Security considerations
- Format and crypto. Safes use KDBX 4 with Argon2id (memory-hard key derivation) and a random per-file salt, plus authenticated encryption. New safes are created this way; existing safes keep whatever settings they already have.
- Backups are the users responsibility. AS Notes edits the file in place. Keep a backup, especially before the first open. A forgotten master password is unrecoverable.
- The master password is independent of your Encrypted Notes passphrase - deliberately. One being compromised doesn't expose the other. I'd keep them different.
- Key file as a second factor only helps if it's stored apart from the safe (see above).
- Clipboard. Copied usernames, passwords and codes are cleared after a timeout, but be aware that clipboard managers and sync tools may still capture them in the meantime.
- Attachments opened in an external app leave a temporary plaintext file until the safe locks (see above) - turn the setting off if that matters to you.
- Interoperability is a safety feature too. Because it's real KDBX, you're never locked in: your safe opens in KeePassXC and friends, so you're not trusting AS Notes alone with your passwords.
- Concurrent edits. AS Notes doesn't merge. If you edit the same safe on two machines at once and both sync, you'll get a file conflict that AS Notes won't resolve for you - reconcile it in KeePassXC's database merge, or just avoid editing in two places at once. Editing on one device at a time is completely fine.
How it works (design)
A few decisions worth knowing if you're curious about what's happening under the hood:
- It's genuinely KeePass. AS Notes uses the KDBX format via the
kdbxweblibrary.

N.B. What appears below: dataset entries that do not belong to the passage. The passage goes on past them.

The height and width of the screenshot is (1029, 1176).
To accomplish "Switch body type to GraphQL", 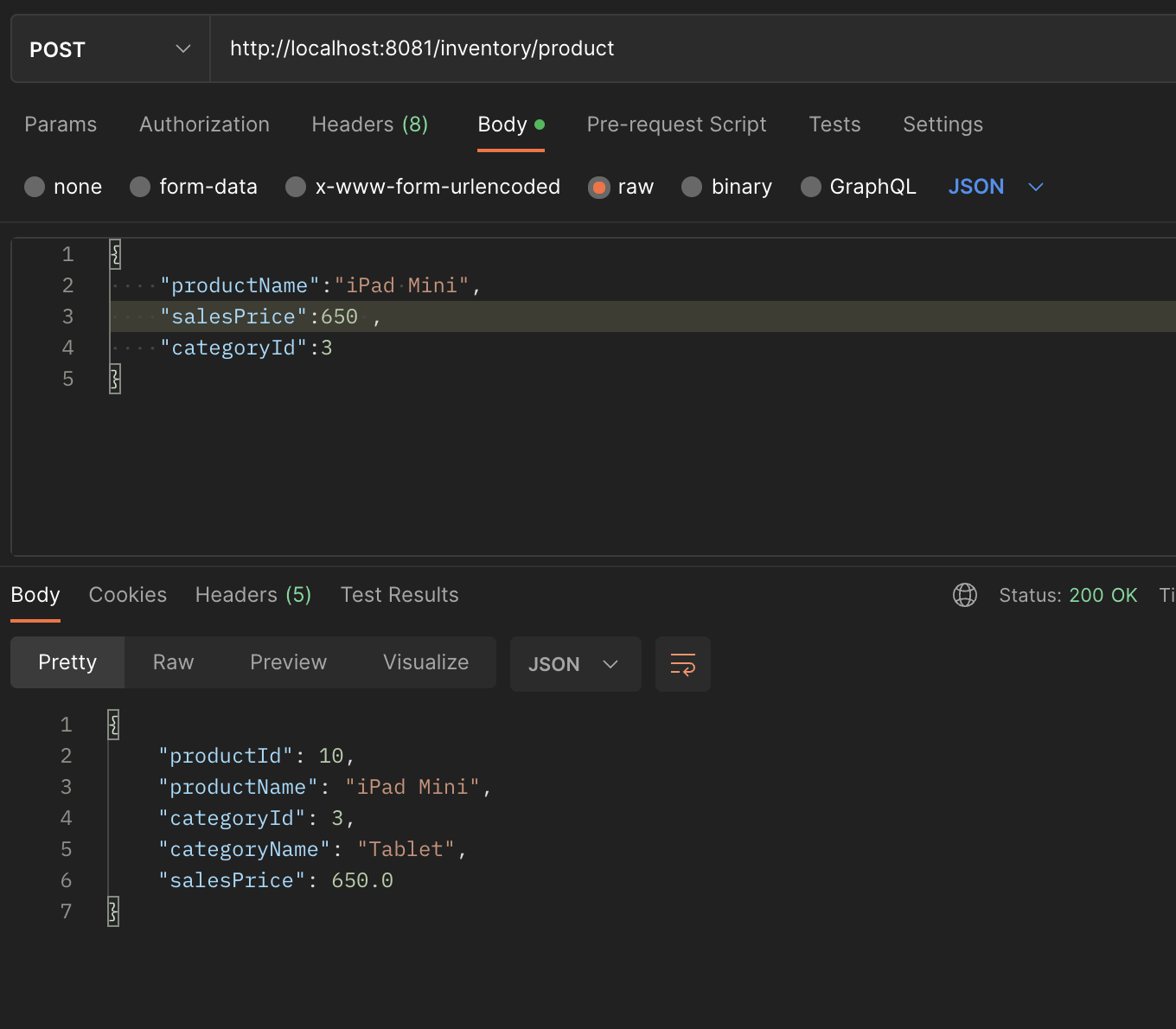I will click(811, 187).
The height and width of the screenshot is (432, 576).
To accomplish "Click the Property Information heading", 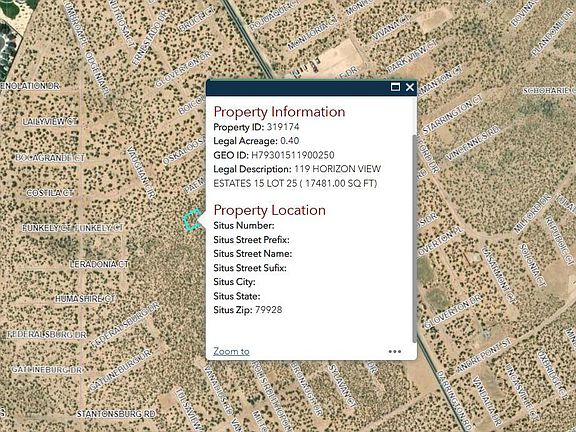I will (280, 112).
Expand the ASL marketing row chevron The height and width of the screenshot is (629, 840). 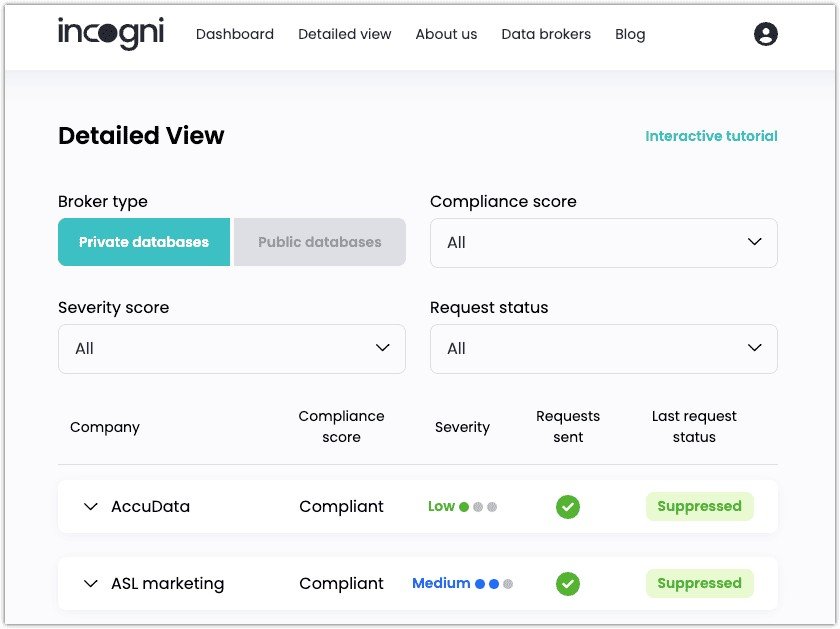(91, 584)
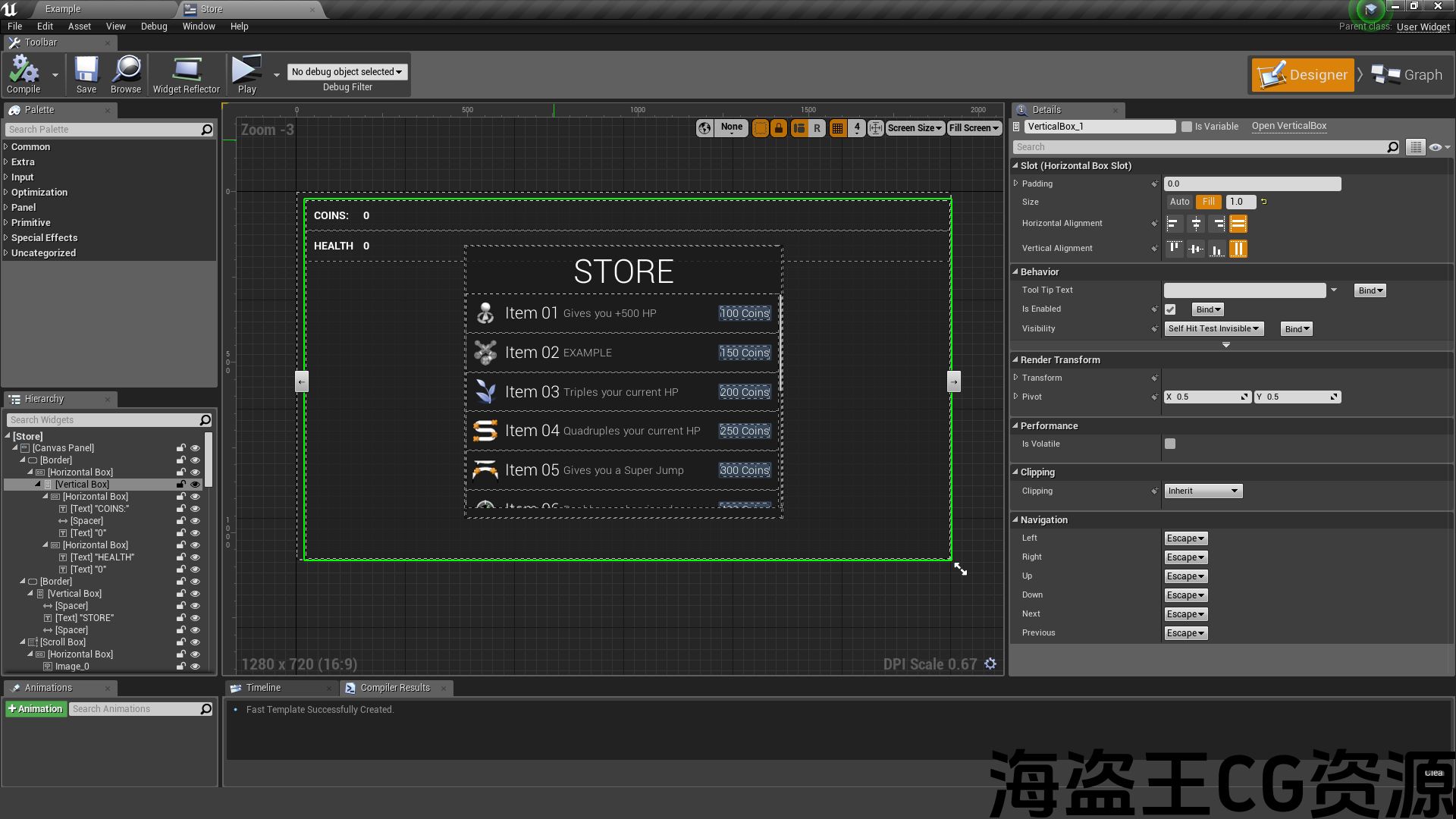Open Widget Reflector from the toolbar
Viewport: 1456px width, 819px height.
tap(186, 74)

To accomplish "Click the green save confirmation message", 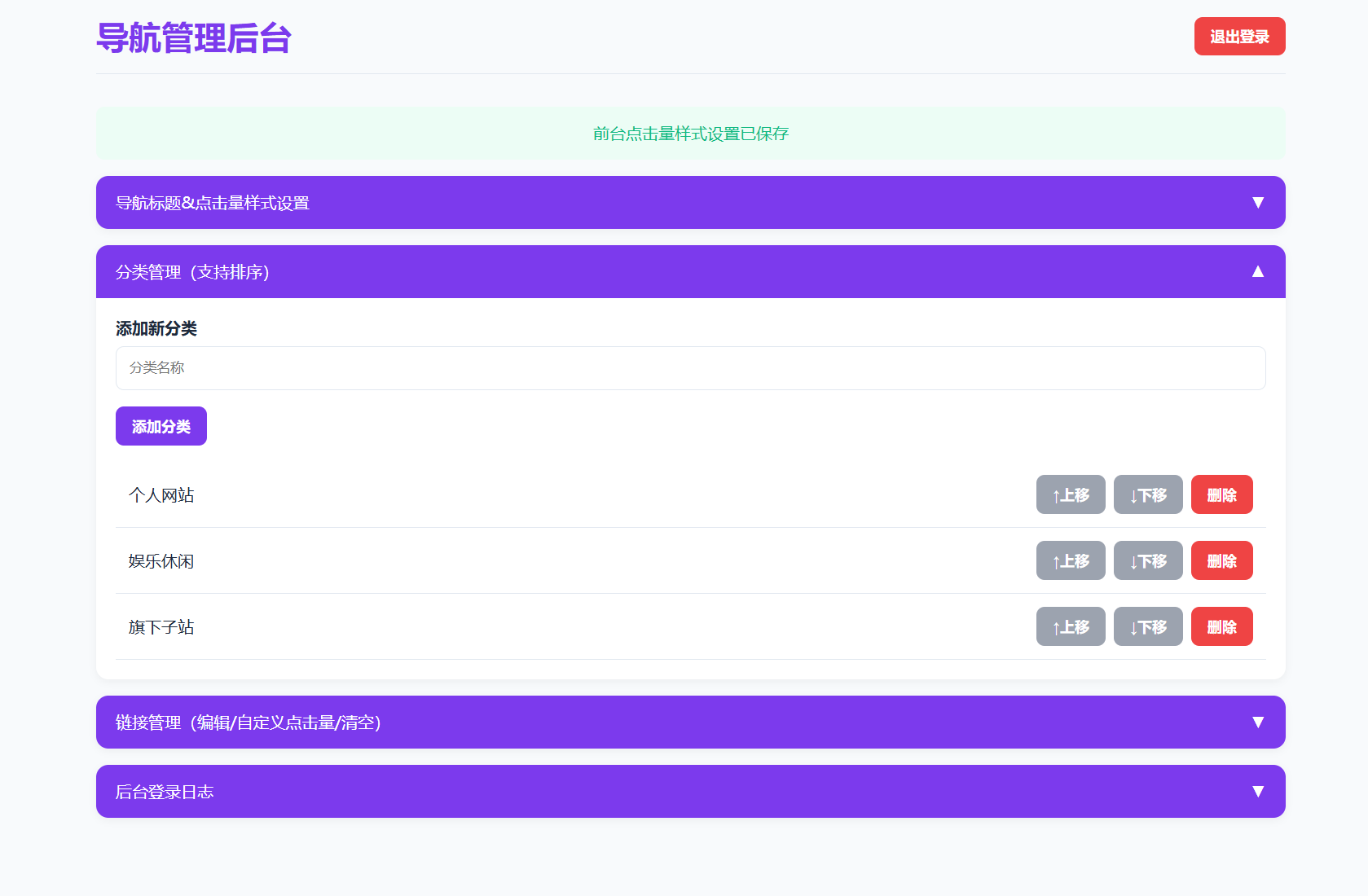I will [x=690, y=133].
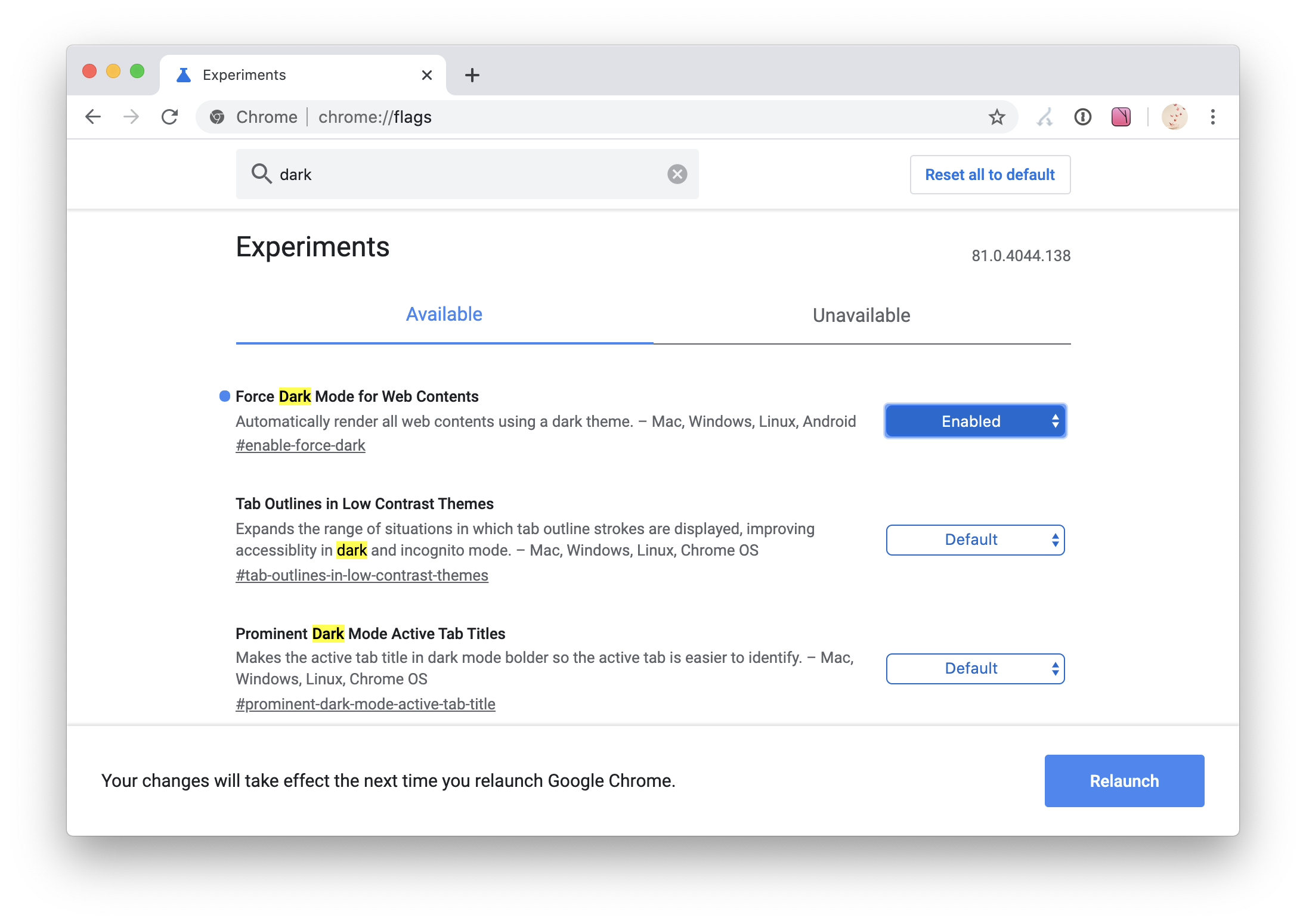
Task: Open Prominent Dark Mode Active Tab dropdown
Action: tap(975, 668)
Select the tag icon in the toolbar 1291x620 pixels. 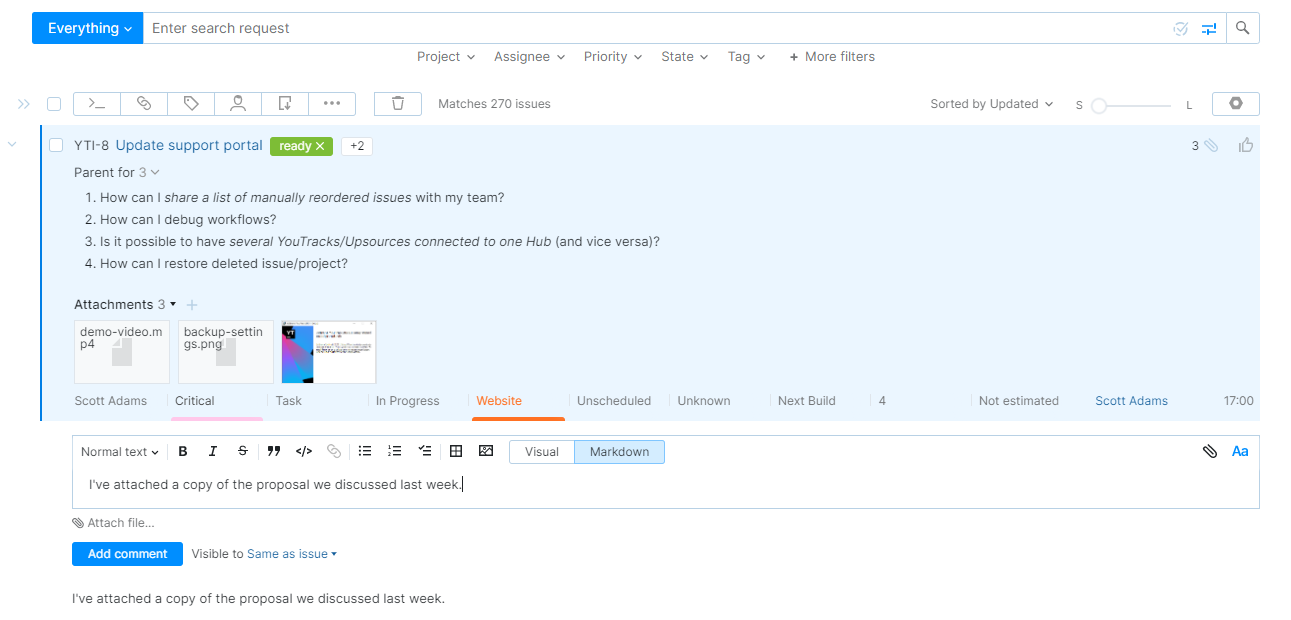190,103
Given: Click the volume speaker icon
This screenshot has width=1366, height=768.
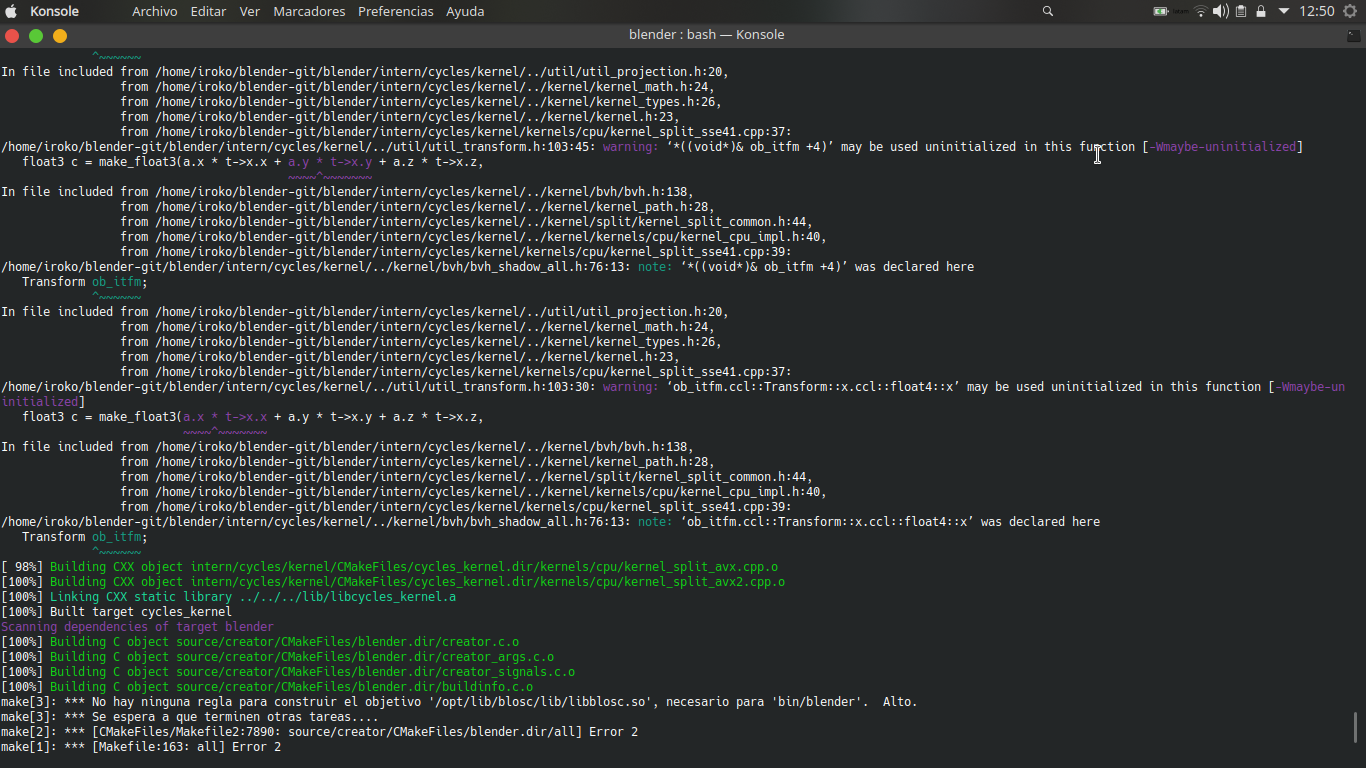Looking at the screenshot, I should pyautogui.click(x=1221, y=11).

That's why it interoperates, and it's why new safes get Argon2id and a per-file salt by construction. The trade-off we accepted is a dependency on that library and the format's rules. - The safe is decrypted only in the extension host, never in the editor's web view. The editor is only ever sent the single entry you're looking at, not the whole database.
- Editing is a buffered form. Your changes live in a working copy and are only applied to the entry (and written to disk) when you Save. That's what makes the unsaved-changes prompts possible, and it keeps the entry's history to one version per save rather than one per keystroke.
- Paths are per-machine. The safe and key file locations are stored in VS Code's per-workspace, per-machine storage - never in your committed notes - so multi-machine setups with different paths just work.
Settings
| Setting | Default | What it does |
|---|---|---|
as-notes.safe.autoLock |
true |
Auto-lock the safe after inactivity, wiping it from memory |
as-notes.safe.autoLockTimeoutSeconds |
300 |
Idle seconds before auto-lock |
as-notes.safe.autoSaveOnLock |
true |
Save pending changes when the safe locks (off = idle lock discards them) |
as-notes.safe.clipboardClearSeconds |
30 |
Seconds before a copied secret is cleared from the clipboard (0 = never) |
as-notes.safe.allowOpenAttachments |
true |
Allow opening attachments in their default app (writes a temporary plaintext copy). Off = Save As… only |
See Settings for the full list, and Getting Started if you're new to AS Notes.